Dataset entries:
· · · ·
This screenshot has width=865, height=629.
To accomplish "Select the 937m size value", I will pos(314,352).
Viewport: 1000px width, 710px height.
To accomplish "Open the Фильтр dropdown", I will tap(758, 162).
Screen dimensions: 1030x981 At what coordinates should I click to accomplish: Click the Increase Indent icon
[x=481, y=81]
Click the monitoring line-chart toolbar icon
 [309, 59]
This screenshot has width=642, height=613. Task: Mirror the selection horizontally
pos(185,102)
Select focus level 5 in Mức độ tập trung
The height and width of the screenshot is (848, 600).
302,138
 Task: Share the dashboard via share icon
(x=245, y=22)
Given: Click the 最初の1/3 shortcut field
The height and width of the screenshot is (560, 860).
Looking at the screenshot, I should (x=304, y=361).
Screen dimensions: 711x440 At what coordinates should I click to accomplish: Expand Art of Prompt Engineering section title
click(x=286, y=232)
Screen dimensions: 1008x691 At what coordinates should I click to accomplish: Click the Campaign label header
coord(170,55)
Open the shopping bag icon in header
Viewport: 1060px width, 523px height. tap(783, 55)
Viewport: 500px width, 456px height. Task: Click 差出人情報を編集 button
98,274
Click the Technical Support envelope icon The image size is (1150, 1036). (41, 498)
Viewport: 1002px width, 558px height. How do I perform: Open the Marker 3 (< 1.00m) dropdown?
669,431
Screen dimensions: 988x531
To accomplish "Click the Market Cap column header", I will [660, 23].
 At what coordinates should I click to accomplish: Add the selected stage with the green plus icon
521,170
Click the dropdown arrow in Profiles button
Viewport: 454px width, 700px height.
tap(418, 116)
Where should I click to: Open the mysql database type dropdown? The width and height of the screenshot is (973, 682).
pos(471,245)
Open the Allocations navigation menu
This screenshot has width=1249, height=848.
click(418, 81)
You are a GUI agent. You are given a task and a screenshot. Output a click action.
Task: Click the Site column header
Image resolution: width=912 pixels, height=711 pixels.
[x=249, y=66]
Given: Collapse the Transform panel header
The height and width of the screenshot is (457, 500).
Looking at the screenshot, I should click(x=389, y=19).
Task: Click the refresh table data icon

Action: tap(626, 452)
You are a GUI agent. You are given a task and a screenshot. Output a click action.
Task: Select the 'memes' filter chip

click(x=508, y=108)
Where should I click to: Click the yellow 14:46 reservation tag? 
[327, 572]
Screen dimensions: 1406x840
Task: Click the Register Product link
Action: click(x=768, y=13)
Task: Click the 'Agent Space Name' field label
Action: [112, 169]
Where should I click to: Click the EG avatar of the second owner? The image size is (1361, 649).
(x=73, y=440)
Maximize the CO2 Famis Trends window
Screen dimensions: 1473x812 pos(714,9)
· · · ·
◆ What is being asked ◆
Restating the data word for word is the whole task.

◆ Answer area ◆
This screenshot has width=865, height=629.
To accomplish "Select the 937m size value", I will pos(314,352).
Viewport: 1000px width, 710px height.
To accomplish "Open the Фильтр dropdown", I will tap(758, 162).
Screen dimensions: 1030x981 At what coordinates should I click to accomplish: Click the Increase Indent icon
[x=481, y=81]
Click the monitoring line-chart toolbar icon
 [309, 59]
This screenshot has width=642, height=613. Task: Mirror the selection horizontally
pos(185,102)
Select focus level 5 in Mức độ tập trung
The height and width of the screenshot is (848, 600).
302,138
 Task: Share the dashboard via share icon
(x=245, y=22)
Given: Click the 最初の1/3 shortcut field
The height and width of the screenshot is (560, 860).
Looking at the screenshot, I should (x=304, y=361).
Screen dimensions: 711x440 At what coordinates should I click to accomplish: Expand Art of Prompt Engineering section title
click(x=286, y=232)
Screen dimensions: 1008x691 At what coordinates should I click to accomplish: Click the Campaign label header
coord(170,55)
Open the shopping bag icon in header
Viewport: 1060px width, 523px height. tap(783, 55)
Viewport: 500px width, 456px height. Task: Click 差出人情報を編集 button
98,274
Click the Technical Support envelope icon The image size is (1150, 1036). (41, 498)
Viewport: 1002px width, 558px height. How do I perform: Open the Marker 3 (< 1.00m) dropdown?
669,431
Screen dimensions: 988x531
To accomplish "Click the Market Cap column header", I will [660, 23].
 At what coordinates should I click to accomplish: Add the selected stage with the green plus icon
521,170
Click the dropdown arrow in Profiles button
Viewport: 454px width, 700px height.
tap(418, 116)
Where should I click to: Open the mysql database type dropdown? The width and height of the screenshot is (973, 682).
pos(471,245)
Open the Allocations navigation menu
This screenshot has width=1249, height=848.
click(418, 81)
You are a GUI agent. You are given a task and a screenshot. Output a click action.
Task: Click the Site column header
Image resolution: width=912 pixels, height=711 pixels.
[x=249, y=66]
Given: Collapse the Transform panel header
The height and width of the screenshot is (457, 500).
Looking at the screenshot, I should click(x=389, y=19).
Task: Click the refresh table data icon

Action: tap(626, 452)
You are a GUI agent. You are given a task and a screenshot. Output a click action.
Task: Select the 'memes' filter chip

click(x=508, y=108)
Where should I click to: Click the yellow 14:46 reservation tag? 
[327, 572]
Screen dimensions: 1406x840
Task: Click the Register Product link
Action: click(x=768, y=13)
Task: Click the 'Agent Space Name' field label
Action: [112, 169]
Where should I click to: Click the EG avatar of the second owner? The image size is (1361, 649).
(x=73, y=440)
Maximize the CO2 Famis Trends window
Screen dimensions: 1473x812 pos(714,9)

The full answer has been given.